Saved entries
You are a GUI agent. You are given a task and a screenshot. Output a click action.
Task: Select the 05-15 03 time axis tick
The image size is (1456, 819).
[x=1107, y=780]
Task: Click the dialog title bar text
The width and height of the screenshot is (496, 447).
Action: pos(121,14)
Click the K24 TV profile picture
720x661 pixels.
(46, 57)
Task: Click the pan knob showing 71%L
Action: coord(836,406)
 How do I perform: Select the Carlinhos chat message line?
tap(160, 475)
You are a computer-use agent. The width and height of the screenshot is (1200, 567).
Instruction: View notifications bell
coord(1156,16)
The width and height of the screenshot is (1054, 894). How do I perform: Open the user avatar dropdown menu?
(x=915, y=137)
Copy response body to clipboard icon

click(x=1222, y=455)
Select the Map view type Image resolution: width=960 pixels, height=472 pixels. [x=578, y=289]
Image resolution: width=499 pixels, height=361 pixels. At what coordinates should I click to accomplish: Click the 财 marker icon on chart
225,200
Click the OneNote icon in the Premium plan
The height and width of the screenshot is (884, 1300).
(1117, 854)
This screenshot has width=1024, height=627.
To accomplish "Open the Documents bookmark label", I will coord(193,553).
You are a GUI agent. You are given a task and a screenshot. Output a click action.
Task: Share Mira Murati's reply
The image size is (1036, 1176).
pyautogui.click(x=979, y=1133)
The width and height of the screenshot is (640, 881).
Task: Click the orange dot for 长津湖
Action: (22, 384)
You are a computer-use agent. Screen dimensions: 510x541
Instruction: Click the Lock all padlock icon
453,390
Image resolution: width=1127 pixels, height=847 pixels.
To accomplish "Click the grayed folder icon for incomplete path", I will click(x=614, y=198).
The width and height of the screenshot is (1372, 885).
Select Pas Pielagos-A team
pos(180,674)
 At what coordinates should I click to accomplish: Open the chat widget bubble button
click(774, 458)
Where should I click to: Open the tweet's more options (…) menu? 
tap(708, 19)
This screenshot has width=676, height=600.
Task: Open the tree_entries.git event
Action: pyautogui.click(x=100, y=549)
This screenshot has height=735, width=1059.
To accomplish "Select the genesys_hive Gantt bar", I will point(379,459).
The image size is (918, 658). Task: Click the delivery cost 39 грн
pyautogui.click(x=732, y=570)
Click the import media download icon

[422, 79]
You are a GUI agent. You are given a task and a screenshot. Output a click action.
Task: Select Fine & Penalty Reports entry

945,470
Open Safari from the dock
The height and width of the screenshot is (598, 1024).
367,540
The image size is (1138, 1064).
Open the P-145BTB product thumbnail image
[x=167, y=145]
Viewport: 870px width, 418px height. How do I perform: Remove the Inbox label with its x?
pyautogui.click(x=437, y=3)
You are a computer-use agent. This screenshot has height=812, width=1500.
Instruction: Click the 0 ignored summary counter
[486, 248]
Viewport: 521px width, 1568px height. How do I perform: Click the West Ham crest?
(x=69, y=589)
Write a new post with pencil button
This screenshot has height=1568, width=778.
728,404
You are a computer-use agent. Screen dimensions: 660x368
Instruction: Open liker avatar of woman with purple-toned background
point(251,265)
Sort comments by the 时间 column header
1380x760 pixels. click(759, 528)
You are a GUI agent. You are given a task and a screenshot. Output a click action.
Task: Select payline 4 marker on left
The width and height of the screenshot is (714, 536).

EXERCISE AIM. From the data above, copy each line exactly.

RESULT OF THIS EXERCISE.
You are a GUI agent. You are given a task and a screenshot. Output a click action.
Task: Select the 05-15 03 time axis tick
The image size is (1456, 819).
[x=1107, y=780]
Task: Click the dialog title bar text
The width and height of the screenshot is (496, 447).
Action: pos(121,14)
Click the K24 TV profile picture
720x661 pixels.
(46, 57)
Task: Click the pan knob showing 71%L
Action: coord(836,406)
 How do I perform: Select the Carlinhos chat message line?
tap(160, 475)
You are a computer-use agent. The width and height of the screenshot is (1200, 567).
Instruction: View notifications bell
coord(1156,16)
The width and height of the screenshot is (1054, 894). How do I perform: Open the user avatar dropdown menu?
(x=915, y=137)
Copy response body to clipboard icon

click(x=1222, y=455)
Select the Map view type Image resolution: width=960 pixels, height=472 pixels. [x=578, y=289]
Image resolution: width=499 pixels, height=361 pixels. At what coordinates should I click to accomplish: Click the 财 marker icon on chart
225,200
Click the OneNote icon in the Premium plan
The height and width of the screenshot is (884, 1300).
(1117, 854)
This screenshot has width=1024, height=627.
To accomplish "Open the Documents bookmark label", I will coord(193,553).
You are a GUI agent. You are given a task and a screenshot. Output a click action.
Task: Share Mira Murati's reply
The image size is (1036, 1176).
pyautogui.click(x=979, y=1133)
The width and height of the screenshot is (640, 881).
Task: Click the orange dot for 长津湖
Action: (22, 384)
You are a computer-use agent. Screen dimensions: 510x541
Instruction: Click the Lock all padlock icon
453,390
Image resolution: width=1127 pixels, height=847 pixels.
To accomplish "Click the grayed folder icon for incomplete path", I will click(x=614, y=198).
The width and height of the screenshot is (1372, 885).
Select Pas Pielagos-A team
pos(180,674)
 At what coordinates should I click to accomplish: Open the chat widget bubble button
click(774, 458)
Where should I click to: Open the tweet's more options (…) menu? 
tap(708, 19)
This screenshot has width=676, height=600.
Task: Open the tree_entries.git event
Action: pyautogui.click(x=100, y=549)
This screenshot has height=735, width=1059.
To accomplish "Select the genesys_hive Gantt bar", I will point(379,459).
The image size is (918, 658). Task: Click the delivery cost 39 грн
pyautogui.click(x=732, y=570)
Click the import media download icon

[422, 79]
You are a GUI agent. You are given a task and a screenshot. Output a click action.
Task: Select Fine & Penalty Reports entry

945,470
Open Safari from the dock
The height and width of the screenshot is (598, 1024).
367,540
The image size is (1138, 1064).
Open the P-145BTB product thumbnail image
[x=167, y=145]
Viewport: 870px width, 418px height. How do I perform: Remove the Inbox label with its x?
pyautogui.click(x=437, y=3)
You are a computer-use agent. This screenshot has height=812, width=1500.
Instruction: Click the 0 ignored summary counter
[486, 248]
Viewport: 521px width, 1568px height. How do I perform: Click the West Ham crest?
(x=69, y=589)
Write a new post with pencil button
This screenshot has height=1568, width=778.
728,404
You are a computer-use agent. Screen dimensions: 660x368
Instruction: Open liker avatar of woman with purple-toned background
point(251,265)
Sort comments by the 时间 column header
1380x760 pixels. click(759, 528)
You are a GUI agent. You are given a task and a screenshot. Output a click action.
Task: Select payline 4 marker on left
The width and height of the screenshot is (714, 536).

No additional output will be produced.